Ignorada por la prensa masiva, despojada de glamour y de legitimidad olímpica, la pelota a paleta ha sido un culto de trotamundos y noctámbulos, asociada a garitos y almacenes de ramos generales, una elite anónima y de escasa visibilidad para el deporte espectáculo, para el arte popular y aun para los mitólogos de la vida campera y para los actuales descubridores de patrimonios culturales construidos o intangibles. Paralela a los torneos oficiales, la más apasionante competencia de la pelota se desarrolló en el circuito de los legendarios desafíos por dinero, no demasiado evidente en los clubes más grandes donde el juego era uno entre tantos, pero abierto en las canchas de pueblo y en los clubes de barrio casi exclusivamente destinados a los pelotaris y los juegos de azar. Oscar Messina, un boyero analfabeto y radical del sur de Santa Fe, al que una deformación de su brazo izquierdo y el nombre su pueblo de origen le dieron el apodo de “Manco de Teodelina”, fue en las décadas del ’50 al ’70 el exponente más admirado de este modo de vida bohemio. Luego de los desafíos, el Manco festejaba sus triunfos entre copas y recitados criollos (su otra especialidad) hasta bien entrada la madrugada.
¿Hay una decadencia de la pelota a paleta en la Argentina? Es en todo caso difícil de refutar o de afirmar, si se tiene en cuenta el carácter de cerrada cofradía que tuvo el juego en su historia: ¿cómo medir la decadencia o el auge de un juego que nunca se preocupó por esos parámetros? Puestos a examinar sus debilidades, cabe señalar algunas evidencias:
– El circuito del juego por dinero coloca al deporte en un ámbito ajeno al de la competencia de aficionados, incluso con horarios y ritos asociados de escasa legitimidad social.
– Las canchas ocupan mucho espacio para la cantidad de jugadores que pueden jugar, algo que además, en el caso de clubes o complejos polideportivos, ocasiona fricciones con las otras comunidades deportivas.
– Las canchas, tienen necesariamente dos o tres lados ciegos, lo cual reduce la capacidad de público que puede mirar los partidos.
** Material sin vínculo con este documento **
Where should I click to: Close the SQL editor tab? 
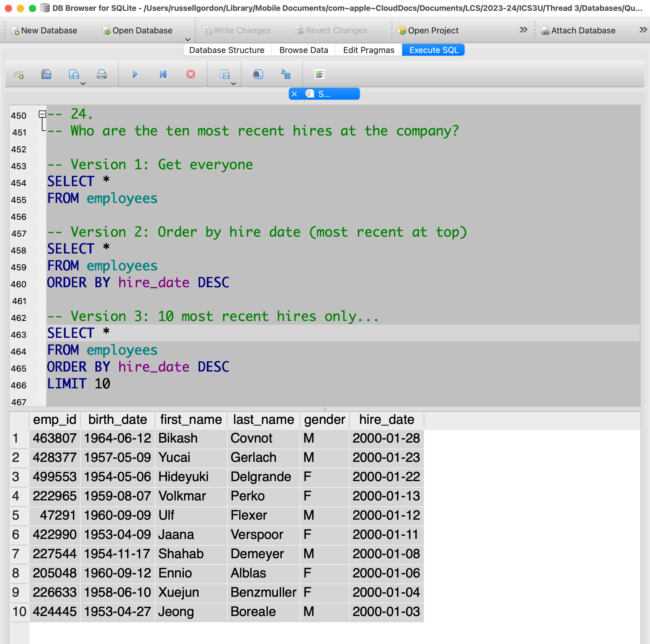pyautogui.click(x=294, y=94)
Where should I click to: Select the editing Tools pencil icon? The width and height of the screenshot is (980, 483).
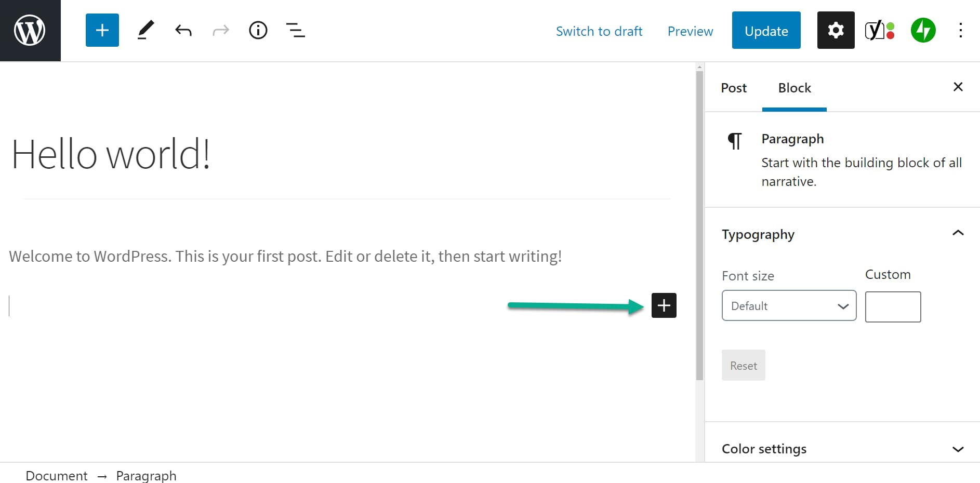tap(145, 30)
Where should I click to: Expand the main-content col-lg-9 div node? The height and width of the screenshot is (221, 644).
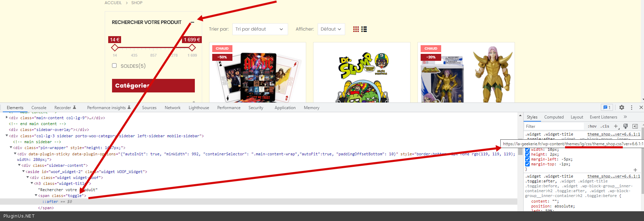(x=7, y=117)
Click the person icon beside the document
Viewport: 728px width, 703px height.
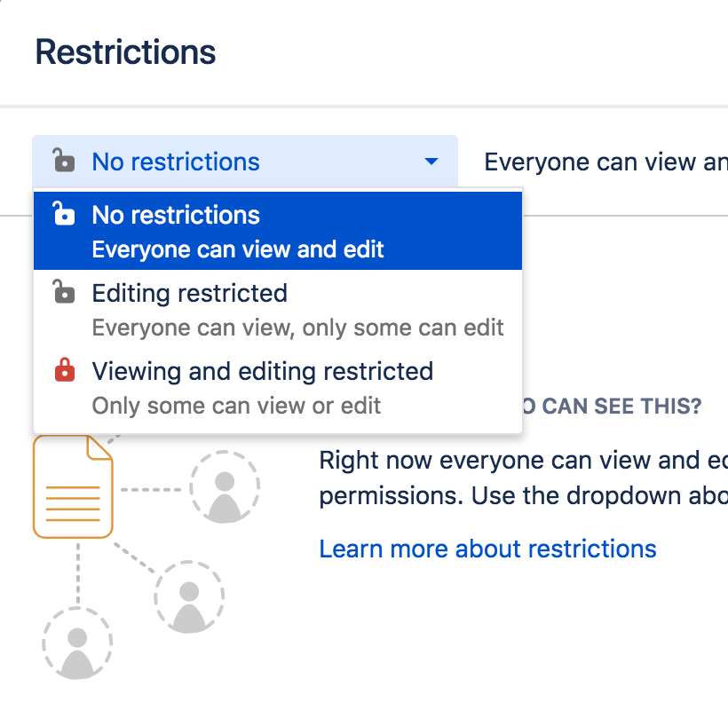(x=225, y=486)
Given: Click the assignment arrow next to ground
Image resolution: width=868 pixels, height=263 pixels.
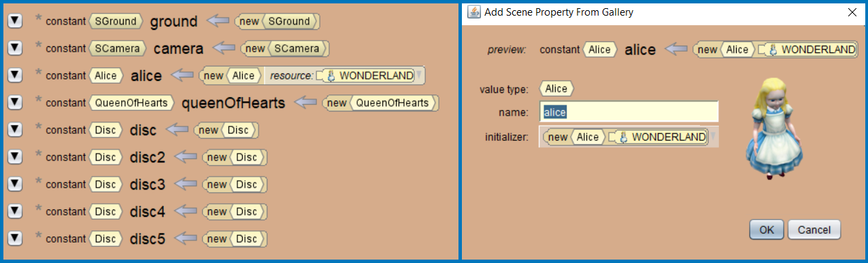Looking at the screenshot, I should click(218, 21).
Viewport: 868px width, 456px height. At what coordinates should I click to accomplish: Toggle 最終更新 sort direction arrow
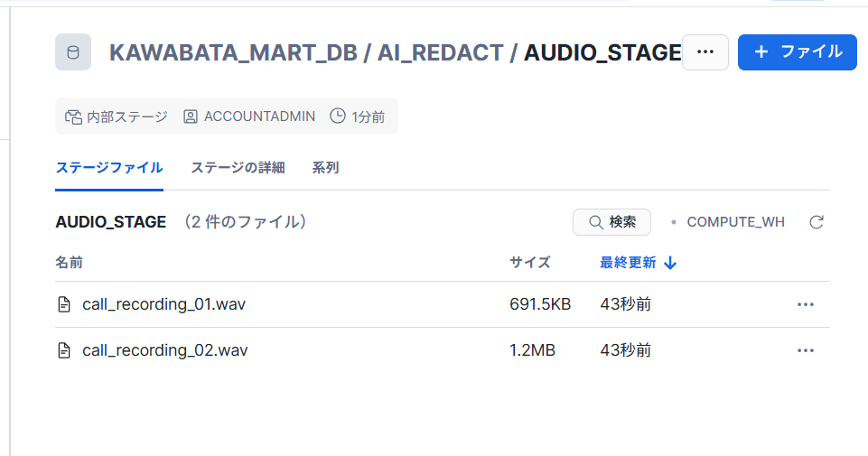(x=670, y=263)
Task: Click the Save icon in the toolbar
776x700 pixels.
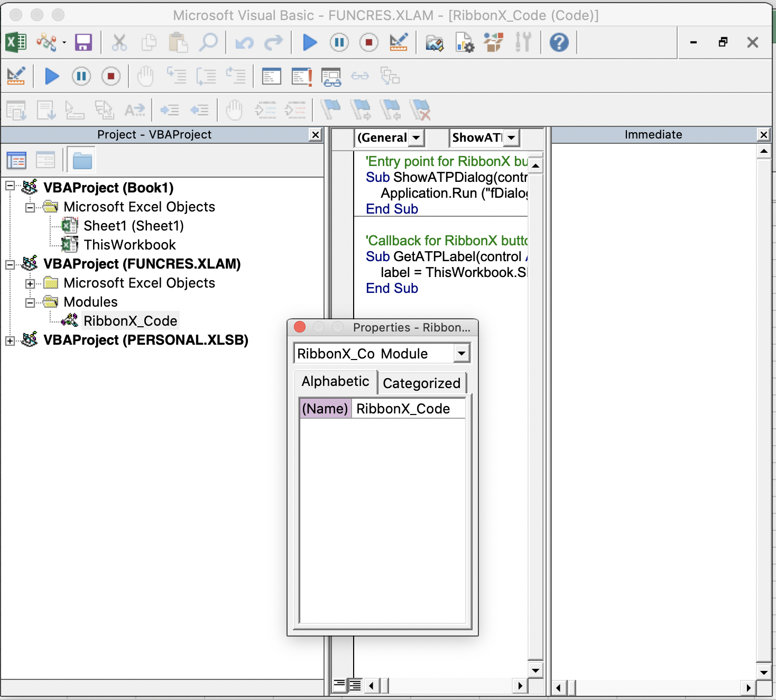Action: 84,42
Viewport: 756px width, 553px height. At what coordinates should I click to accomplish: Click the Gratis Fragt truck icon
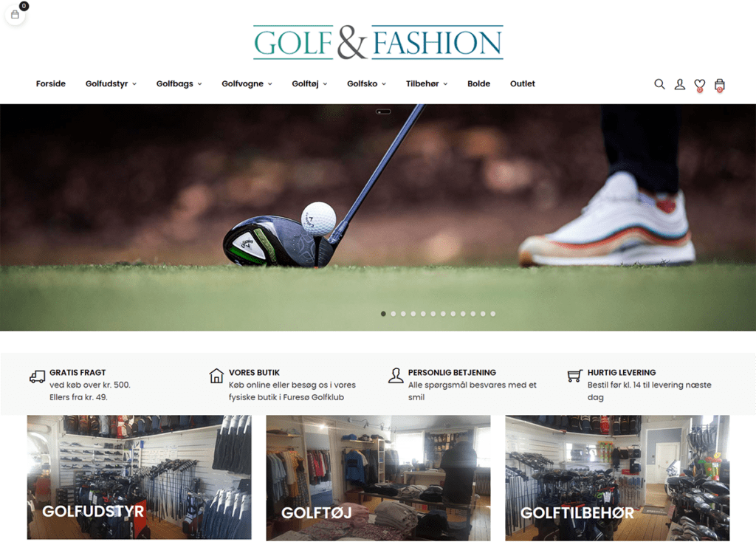pyautogui.click(x=37, y=376)
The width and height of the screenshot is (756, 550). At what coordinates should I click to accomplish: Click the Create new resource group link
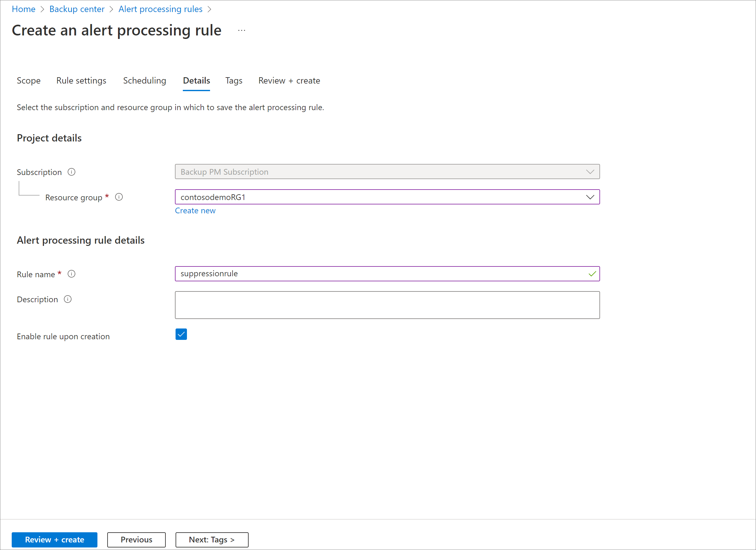tap(196, 211)
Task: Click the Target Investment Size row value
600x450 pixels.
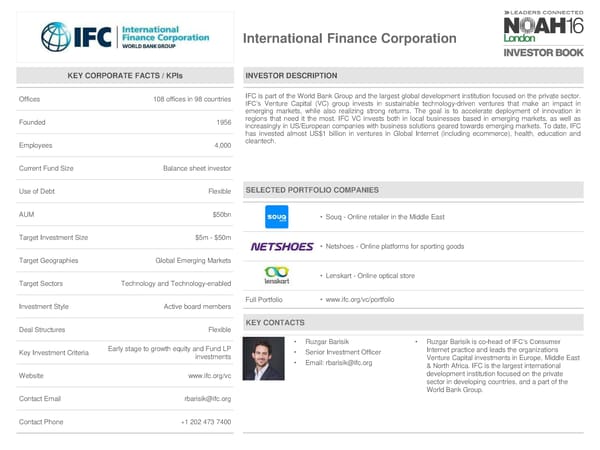Action: coord(215,237)
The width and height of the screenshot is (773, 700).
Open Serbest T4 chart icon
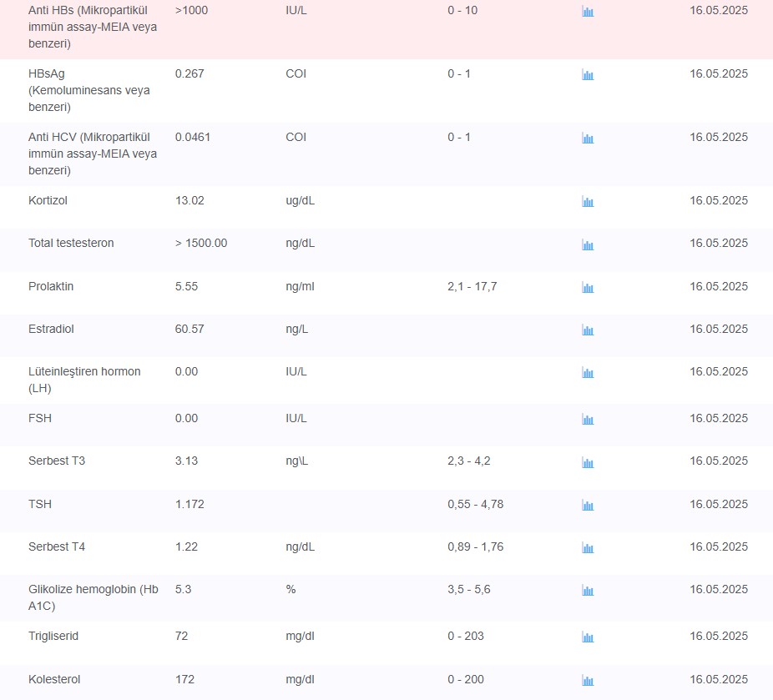point(588,548)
En los Países Vascos se han dispuesto paredes traseras de cristal templado que permiten la observación del partido y hasta su televisación, disposición constructiva que en Argentina pude ser demasiado onerosa en relación a la escasa popularidad del deporte.
– El deporte no es practicado por mujeres, lo cual reduce la posibilidad de juegos mixtos existente en otras disciplinas individuales como el paddle o el squash y en particular el tenis, objeto además de mayor difusión mediática y enorme popularidad.
– La escasa difusión internacional del deporte, limitada a la región, los Países Vascos y México, y además en dichos casos con variantes sustanciales al juego tal como se lo conoce en la Argentina.
Ajenos sin embargo a esta “decadencia”, indiferentes a la ignorancia de los medios y del gran público, inconscientes de ser los continuadores de una cultura popular, los pelotaris argentinos siguen manteniendo en los clubes y en los pueblos la mística de la paleta criolla.